Slab focuses on honoring dead and empty places, that seemingly have no purpose.

It unframes and opens spaces, allowing raw substances to emerge from beneath.

Raw photography may be spooky. Celebrate the broken and the cracks.

Slab operates with defined rules:

1.      positive rules

∞      black & white photographs

∞      high contrasts

∞      grainy

∞  pushing the boundaries of underexposure

2.      negative rules

∞      no humans

∞      no space-time references

3.      technical rules

∞      mechanical camera (Leica MP, no battery)

∞      sensitive films (Kodak 3200)

∞      prints are platinum-palladium by Salto Ulbeek (Belgium), who has developed a unique technique in traditional printing which dates from the mid XIX century. Platinum-palladium prints are among the most permanent objects produced by man.  They produce deeper blacks, an unmatched scale of greys and nuances, a deep and velvety feel.

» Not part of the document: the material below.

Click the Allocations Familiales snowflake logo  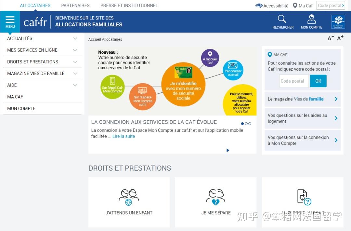pos(338,22)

Salto Ulbeek is specialised in the printing and preservation of photographic archives. https://salto-ulbeek.com/about/history/

∞      photographs are framed in Düsseldorf (Germany) in natural wood individually chosen from cuts of trees (usually German oak).

      

The origins of Slab lie in the first years of photography, the silent movie era (in particular the movies of Feuillade), ‘films noirs’, Albator (Legi Matsumoto), crime novels of Edogawa Ranpo, poems of Francis Ponge and Henri Michaux, American abstract expressionism.